### Directions
From the entries below, output the line with "Viewport: 1184px width, 652px" and each following line up to and including the line with "Switch to the Mitglieder tab", exactly as written.

### Data for processing
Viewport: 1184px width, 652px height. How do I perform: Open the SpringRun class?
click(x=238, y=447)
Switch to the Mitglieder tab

==

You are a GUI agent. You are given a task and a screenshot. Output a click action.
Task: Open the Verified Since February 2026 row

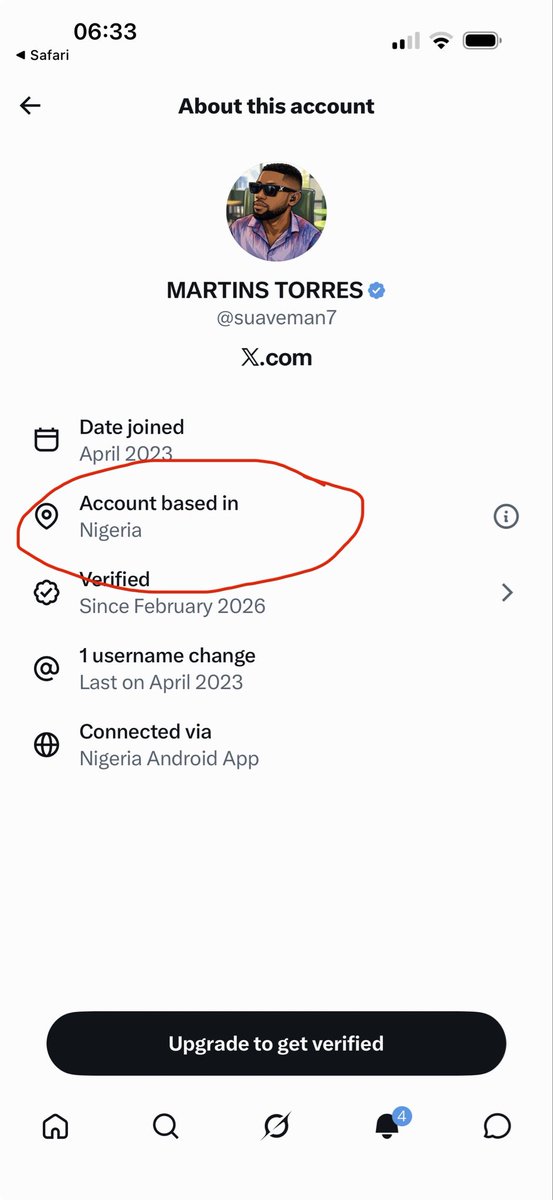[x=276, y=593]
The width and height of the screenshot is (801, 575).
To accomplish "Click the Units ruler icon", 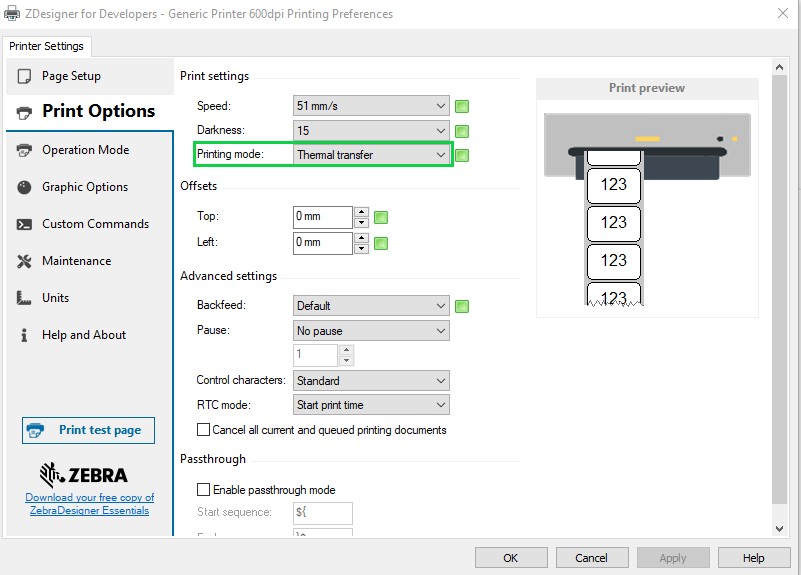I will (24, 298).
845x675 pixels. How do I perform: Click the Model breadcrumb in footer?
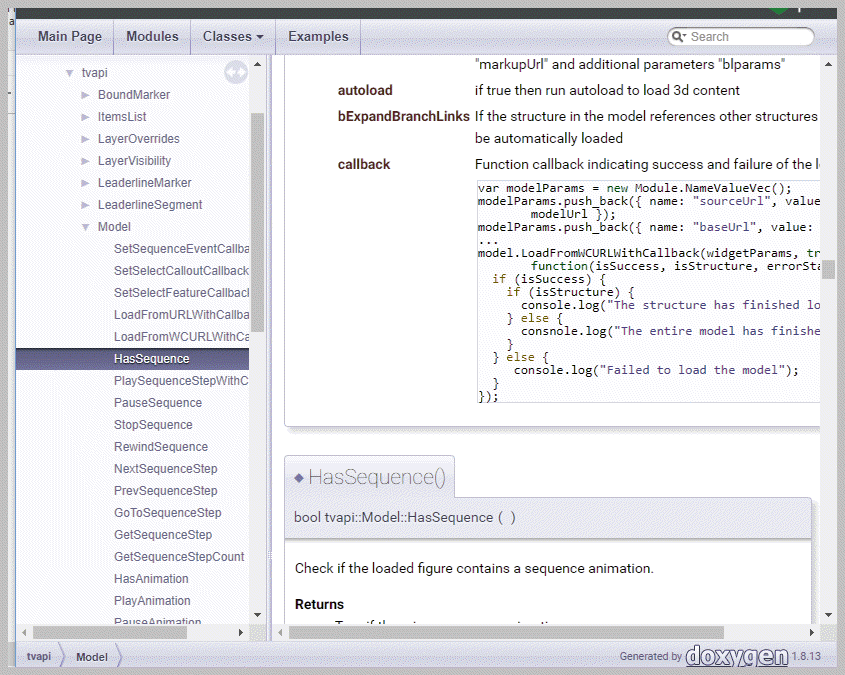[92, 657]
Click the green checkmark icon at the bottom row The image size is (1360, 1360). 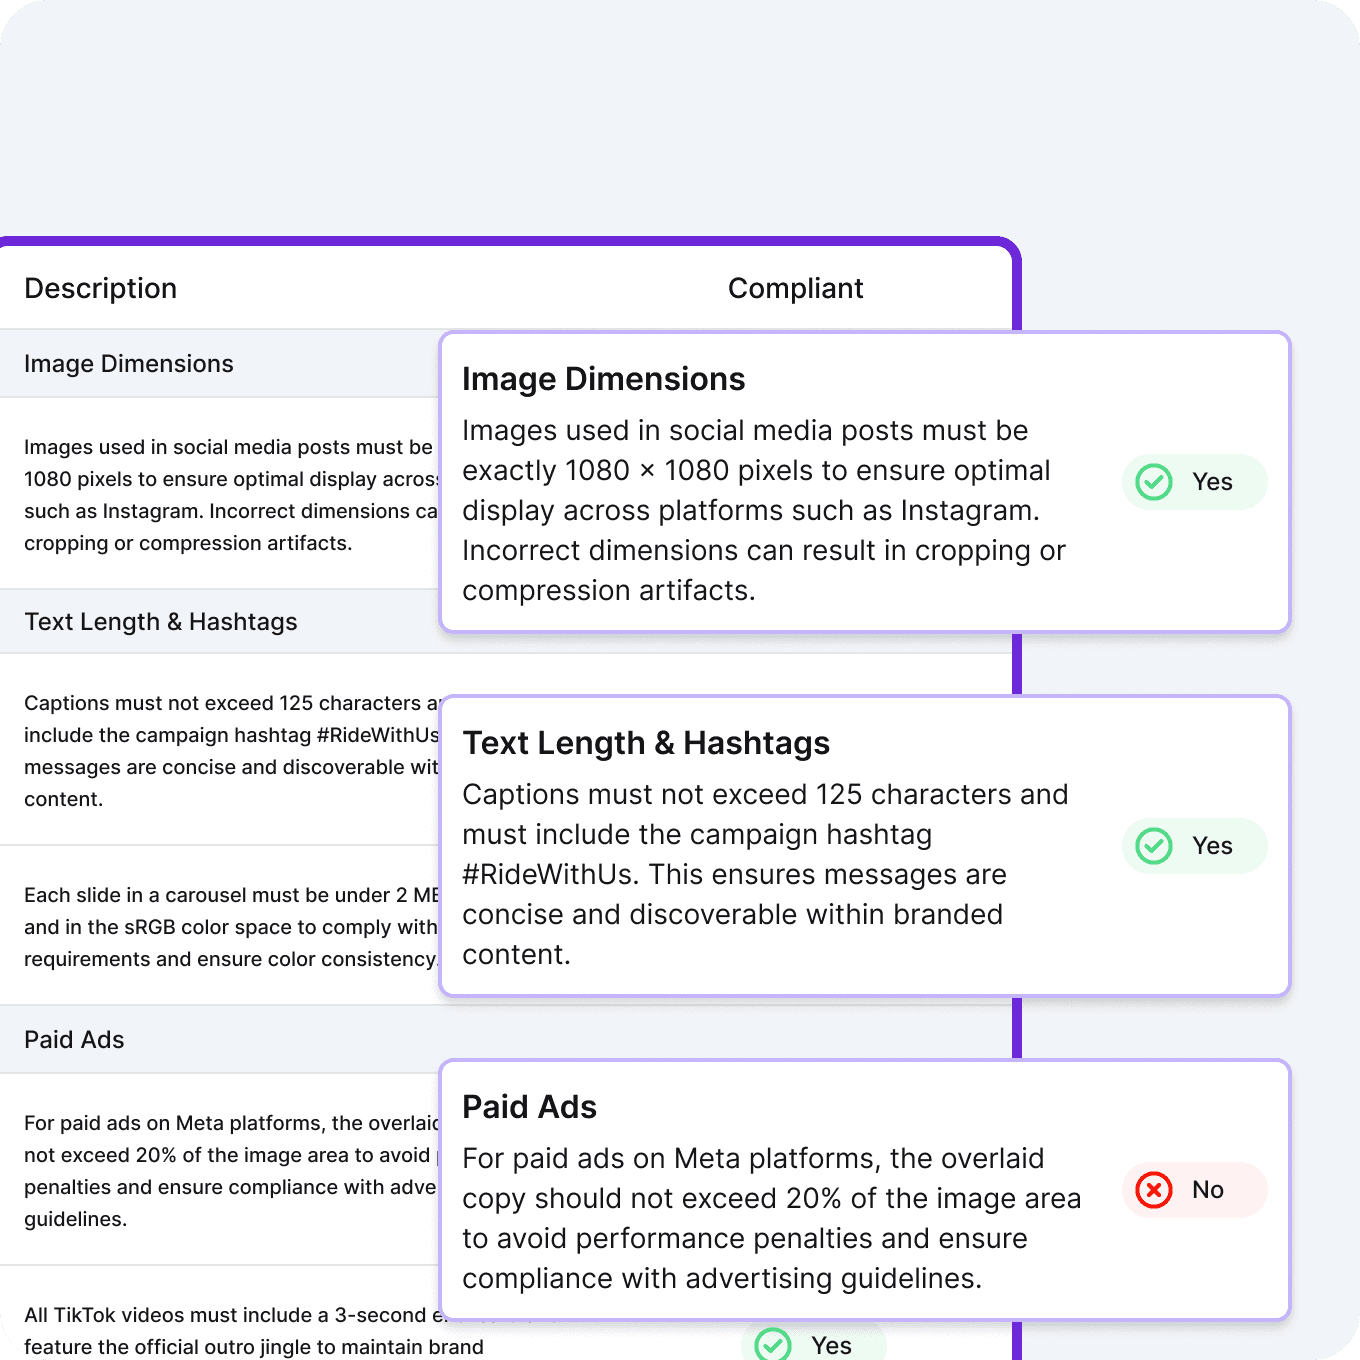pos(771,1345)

* * *

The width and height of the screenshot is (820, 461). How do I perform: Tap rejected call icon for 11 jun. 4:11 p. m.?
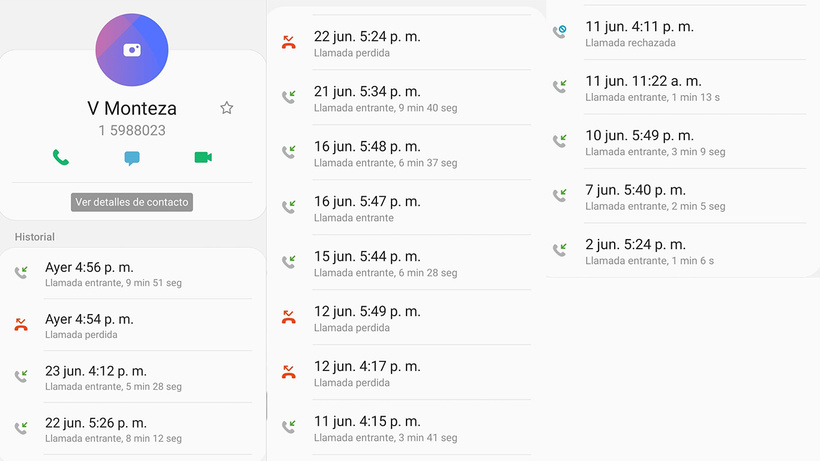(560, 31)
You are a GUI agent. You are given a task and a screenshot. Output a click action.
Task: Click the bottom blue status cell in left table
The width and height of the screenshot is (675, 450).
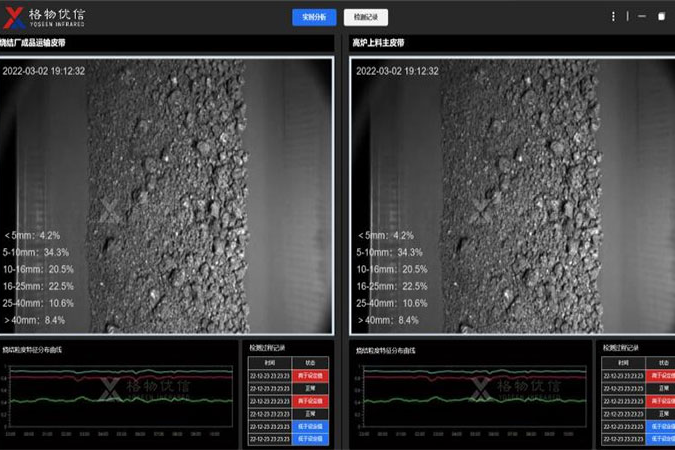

### Final answer
Viewport: 1184px width, 652px height. How do I perform: Open the SpringRun class?
click(x=238, y=447)
Switch to the Mitglieder tab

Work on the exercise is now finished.